At her untimely death in 1974, her ideas were more popular than ever. Her young assistant, Donna Karan, was named head designer and soon brought in her close friend from Parson’s School of Design, Louis dell’Olio. Together they worked as codesigners for the company, at first turning out both casual and dressy separates such as suede jeans and soft silk shirts. They continued to use more luxurious fabrics like cashmere, wool crepe, and charmeuse in their boldly shaped garments, and the company became known for high-quality fashions. In 1982 the Anne Klein II line was introduced and featured many of the same pieces in less expensive fabrics. In 1984, when Donna Karan left to launch her own collection, which debuted in 1985, Dell’Olio continued the Anne Klein tradition of creating simple and wearable sportswear for many successful years. When he resigned in 1993, Richard Tyler, an Australian designer who had recently been awarded the CFDA New Talent Award, agreed to join the company as design director.

Tyler had become well known in the 1970s for attracting touring rock-and-roll stars, including Cher, Elton John, and Alice Cooper, to his Melbourne shop where he created unique costumes for each of them. In 1978, when Rod Stewart asked Tyler to come to Los Angeles to design costumes for his “Blondes Have More Fun” tour, Tyler enjoyed the city so much that he eventually moved there and started a menswear company, at the urging of his wife/partner, Lisa Trafficante. Tyler specialized in impeccably tailored, fashion-forward men’s suits, complete with silk linings and handtailored details. Eventually he incorporated women’s clothing as well, using the same beautiful construction and finishing. Within a few years, Tyler became one the hottest designers in Los Angeles, and he took his line to New York in 1992 where he was warmly welcomed and immediately approached by Anne Klein and Company.

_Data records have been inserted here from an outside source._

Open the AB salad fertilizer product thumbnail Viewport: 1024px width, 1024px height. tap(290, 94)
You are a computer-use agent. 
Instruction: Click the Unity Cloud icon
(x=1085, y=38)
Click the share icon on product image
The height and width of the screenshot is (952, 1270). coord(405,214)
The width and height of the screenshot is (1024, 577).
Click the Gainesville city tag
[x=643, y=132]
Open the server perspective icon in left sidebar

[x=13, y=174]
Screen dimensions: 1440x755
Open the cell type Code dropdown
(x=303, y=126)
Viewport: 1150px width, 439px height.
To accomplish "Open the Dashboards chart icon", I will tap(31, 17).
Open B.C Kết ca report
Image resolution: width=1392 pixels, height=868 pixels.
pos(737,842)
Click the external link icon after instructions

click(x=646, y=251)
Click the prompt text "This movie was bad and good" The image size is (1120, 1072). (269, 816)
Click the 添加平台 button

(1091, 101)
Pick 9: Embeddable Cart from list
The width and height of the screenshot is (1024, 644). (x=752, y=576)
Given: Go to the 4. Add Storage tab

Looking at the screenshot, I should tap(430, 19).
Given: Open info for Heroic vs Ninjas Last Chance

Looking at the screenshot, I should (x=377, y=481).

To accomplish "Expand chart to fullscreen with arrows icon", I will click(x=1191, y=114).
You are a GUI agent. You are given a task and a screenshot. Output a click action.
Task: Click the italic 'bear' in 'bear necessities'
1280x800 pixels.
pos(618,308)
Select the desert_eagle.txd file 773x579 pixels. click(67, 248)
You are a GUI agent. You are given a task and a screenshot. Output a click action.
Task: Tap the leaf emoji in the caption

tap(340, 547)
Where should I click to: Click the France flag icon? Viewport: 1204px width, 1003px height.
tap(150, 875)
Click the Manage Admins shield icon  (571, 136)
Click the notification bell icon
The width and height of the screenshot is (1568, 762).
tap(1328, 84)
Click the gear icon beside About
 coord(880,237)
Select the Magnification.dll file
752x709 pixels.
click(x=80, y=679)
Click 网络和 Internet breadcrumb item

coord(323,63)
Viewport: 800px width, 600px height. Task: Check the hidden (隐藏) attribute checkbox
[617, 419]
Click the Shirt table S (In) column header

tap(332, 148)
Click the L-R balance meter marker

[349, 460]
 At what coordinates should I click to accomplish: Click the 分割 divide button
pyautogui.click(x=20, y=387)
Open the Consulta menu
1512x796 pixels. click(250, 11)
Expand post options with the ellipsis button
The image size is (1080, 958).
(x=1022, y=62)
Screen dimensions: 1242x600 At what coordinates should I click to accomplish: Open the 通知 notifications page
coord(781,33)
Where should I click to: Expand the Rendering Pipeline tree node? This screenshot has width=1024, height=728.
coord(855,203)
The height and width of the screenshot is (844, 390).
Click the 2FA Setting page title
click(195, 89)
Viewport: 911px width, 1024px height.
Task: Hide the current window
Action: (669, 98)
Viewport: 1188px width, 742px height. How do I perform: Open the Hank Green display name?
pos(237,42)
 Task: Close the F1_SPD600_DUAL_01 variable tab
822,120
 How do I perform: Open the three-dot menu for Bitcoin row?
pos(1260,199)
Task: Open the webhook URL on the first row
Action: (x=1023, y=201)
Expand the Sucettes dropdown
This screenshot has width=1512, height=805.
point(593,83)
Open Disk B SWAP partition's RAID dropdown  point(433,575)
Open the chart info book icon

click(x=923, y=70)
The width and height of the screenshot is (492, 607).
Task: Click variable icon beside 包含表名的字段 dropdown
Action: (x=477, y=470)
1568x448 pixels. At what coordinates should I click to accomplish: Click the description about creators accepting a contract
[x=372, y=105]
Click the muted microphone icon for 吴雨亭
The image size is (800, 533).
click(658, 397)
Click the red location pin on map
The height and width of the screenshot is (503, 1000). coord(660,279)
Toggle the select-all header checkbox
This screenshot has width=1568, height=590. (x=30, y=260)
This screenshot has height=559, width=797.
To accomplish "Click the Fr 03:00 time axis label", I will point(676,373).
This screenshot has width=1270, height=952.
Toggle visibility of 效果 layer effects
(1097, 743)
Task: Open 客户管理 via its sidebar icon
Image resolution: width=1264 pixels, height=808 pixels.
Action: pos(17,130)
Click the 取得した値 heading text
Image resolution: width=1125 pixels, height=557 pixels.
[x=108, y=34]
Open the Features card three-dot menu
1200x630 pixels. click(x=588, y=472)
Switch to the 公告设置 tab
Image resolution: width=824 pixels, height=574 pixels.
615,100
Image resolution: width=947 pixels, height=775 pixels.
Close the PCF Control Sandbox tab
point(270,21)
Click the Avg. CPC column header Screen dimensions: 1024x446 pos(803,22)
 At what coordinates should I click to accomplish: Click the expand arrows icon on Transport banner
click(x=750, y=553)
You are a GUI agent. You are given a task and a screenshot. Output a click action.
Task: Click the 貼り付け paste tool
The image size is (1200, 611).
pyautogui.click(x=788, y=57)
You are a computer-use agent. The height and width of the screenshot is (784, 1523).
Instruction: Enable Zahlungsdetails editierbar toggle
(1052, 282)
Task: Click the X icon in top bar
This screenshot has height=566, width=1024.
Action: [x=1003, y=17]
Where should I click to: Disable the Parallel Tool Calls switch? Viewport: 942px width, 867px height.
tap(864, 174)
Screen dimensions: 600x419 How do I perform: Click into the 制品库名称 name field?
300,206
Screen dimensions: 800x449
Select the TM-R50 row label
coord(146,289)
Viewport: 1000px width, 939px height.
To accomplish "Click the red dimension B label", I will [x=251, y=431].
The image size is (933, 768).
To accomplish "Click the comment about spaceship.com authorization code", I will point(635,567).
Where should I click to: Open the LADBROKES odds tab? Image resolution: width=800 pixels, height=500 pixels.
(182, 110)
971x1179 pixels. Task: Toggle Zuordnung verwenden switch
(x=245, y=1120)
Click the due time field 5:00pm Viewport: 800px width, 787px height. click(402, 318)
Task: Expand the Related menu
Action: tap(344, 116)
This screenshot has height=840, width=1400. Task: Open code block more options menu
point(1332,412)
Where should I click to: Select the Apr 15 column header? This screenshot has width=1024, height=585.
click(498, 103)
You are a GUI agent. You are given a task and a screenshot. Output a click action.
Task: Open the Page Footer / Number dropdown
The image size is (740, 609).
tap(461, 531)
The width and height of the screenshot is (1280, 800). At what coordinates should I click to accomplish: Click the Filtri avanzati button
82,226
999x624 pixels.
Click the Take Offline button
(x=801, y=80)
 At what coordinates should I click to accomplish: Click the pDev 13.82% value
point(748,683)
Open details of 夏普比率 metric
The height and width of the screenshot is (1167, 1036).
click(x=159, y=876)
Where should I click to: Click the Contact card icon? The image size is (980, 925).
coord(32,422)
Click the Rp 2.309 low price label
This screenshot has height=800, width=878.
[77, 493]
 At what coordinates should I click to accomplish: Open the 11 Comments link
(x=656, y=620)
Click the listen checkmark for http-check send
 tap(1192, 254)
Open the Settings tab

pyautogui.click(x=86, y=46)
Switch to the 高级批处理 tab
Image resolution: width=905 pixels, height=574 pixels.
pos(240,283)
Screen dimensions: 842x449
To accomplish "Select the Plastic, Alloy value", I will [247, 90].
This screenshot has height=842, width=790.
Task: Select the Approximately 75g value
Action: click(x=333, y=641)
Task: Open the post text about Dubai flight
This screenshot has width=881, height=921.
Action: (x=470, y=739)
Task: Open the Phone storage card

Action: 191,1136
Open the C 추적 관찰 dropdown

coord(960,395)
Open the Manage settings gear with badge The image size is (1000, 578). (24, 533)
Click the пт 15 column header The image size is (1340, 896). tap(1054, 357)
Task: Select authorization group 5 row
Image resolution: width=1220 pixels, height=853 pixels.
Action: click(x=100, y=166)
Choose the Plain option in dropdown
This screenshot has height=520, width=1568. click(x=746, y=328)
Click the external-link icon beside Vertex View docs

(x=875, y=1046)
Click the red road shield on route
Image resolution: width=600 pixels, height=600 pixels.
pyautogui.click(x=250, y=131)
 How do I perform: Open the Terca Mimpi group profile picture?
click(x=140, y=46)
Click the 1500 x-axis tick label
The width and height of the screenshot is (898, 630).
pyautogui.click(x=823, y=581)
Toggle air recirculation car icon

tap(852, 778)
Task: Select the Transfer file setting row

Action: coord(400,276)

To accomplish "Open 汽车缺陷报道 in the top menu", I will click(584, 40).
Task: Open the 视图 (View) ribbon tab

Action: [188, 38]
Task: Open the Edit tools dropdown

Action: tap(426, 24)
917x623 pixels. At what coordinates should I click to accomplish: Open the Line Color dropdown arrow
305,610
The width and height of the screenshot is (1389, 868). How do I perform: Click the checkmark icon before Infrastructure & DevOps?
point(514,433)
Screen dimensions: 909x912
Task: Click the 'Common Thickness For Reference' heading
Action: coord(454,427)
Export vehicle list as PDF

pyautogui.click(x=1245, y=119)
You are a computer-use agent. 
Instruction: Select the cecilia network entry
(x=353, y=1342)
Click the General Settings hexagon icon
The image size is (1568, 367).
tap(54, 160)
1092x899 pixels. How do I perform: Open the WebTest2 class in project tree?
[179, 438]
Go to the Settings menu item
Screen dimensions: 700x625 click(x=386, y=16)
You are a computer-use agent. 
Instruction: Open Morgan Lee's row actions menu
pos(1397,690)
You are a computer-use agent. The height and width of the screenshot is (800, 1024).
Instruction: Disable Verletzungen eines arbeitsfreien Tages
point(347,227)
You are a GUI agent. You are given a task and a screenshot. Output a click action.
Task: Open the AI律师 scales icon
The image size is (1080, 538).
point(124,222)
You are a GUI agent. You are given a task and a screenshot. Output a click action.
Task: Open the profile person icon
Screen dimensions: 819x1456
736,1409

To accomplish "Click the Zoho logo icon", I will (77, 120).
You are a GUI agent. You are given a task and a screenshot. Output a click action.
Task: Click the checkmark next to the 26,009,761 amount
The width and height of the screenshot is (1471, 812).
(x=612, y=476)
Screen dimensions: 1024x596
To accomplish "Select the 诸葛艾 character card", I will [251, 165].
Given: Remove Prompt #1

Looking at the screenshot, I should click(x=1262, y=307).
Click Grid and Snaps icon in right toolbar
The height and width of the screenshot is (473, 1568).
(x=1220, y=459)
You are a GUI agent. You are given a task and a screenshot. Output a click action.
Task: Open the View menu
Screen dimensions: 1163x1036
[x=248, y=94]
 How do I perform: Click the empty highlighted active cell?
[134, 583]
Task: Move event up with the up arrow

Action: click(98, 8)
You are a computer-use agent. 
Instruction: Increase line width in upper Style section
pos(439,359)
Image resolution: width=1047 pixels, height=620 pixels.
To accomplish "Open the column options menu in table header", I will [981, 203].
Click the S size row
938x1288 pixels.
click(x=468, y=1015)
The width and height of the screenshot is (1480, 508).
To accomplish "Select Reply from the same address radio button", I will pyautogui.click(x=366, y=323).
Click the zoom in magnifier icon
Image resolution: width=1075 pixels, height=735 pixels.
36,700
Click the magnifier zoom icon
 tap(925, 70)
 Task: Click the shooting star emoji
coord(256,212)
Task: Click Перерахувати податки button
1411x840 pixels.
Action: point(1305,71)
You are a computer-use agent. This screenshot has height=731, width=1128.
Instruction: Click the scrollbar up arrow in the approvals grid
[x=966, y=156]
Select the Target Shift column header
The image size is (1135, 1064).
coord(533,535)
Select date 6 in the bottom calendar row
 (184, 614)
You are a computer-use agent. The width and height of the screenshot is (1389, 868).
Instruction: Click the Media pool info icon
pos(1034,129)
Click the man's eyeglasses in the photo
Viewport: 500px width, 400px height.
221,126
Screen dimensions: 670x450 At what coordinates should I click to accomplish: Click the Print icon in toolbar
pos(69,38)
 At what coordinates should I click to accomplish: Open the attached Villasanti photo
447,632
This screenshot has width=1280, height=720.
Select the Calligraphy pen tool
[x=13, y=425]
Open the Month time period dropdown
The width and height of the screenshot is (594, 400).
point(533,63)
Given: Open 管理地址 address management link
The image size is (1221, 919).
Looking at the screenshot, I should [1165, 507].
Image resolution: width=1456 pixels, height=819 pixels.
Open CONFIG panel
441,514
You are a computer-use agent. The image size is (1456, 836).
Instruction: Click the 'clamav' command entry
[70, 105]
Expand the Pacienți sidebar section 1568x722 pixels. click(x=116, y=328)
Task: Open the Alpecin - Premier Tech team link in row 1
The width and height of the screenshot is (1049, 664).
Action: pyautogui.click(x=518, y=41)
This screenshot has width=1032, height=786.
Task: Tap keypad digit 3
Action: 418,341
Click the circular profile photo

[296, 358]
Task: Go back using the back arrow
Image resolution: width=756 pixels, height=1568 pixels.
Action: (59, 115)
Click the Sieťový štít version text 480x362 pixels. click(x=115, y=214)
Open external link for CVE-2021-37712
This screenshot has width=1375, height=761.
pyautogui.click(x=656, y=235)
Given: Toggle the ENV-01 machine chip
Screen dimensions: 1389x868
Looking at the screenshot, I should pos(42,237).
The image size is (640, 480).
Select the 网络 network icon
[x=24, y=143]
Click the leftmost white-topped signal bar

The relationship was short. Although, during his year with Anne Klein, store orders increased dramatically, so did the prices. This, coupled with a variety of other difficulties, resulted in the end of Tyler’s tenure with the company. Since Tyler’s departure in 1994, Anne Klein and Company has employed several design directors, including Patrick Robinson, and most recently the design team of Ken Kaufman and Isaac Franco.

Unfortunately, by the year 2000, only the A-Line division of the company, a lower end line launched in 1994 and aimed at a younger customer, remained. Nevertheless, students of modern fashion will always remember Anne Klein, in the words of New York Times writer Judith Cummings, for “elevating sportswear looks to the level of high style.”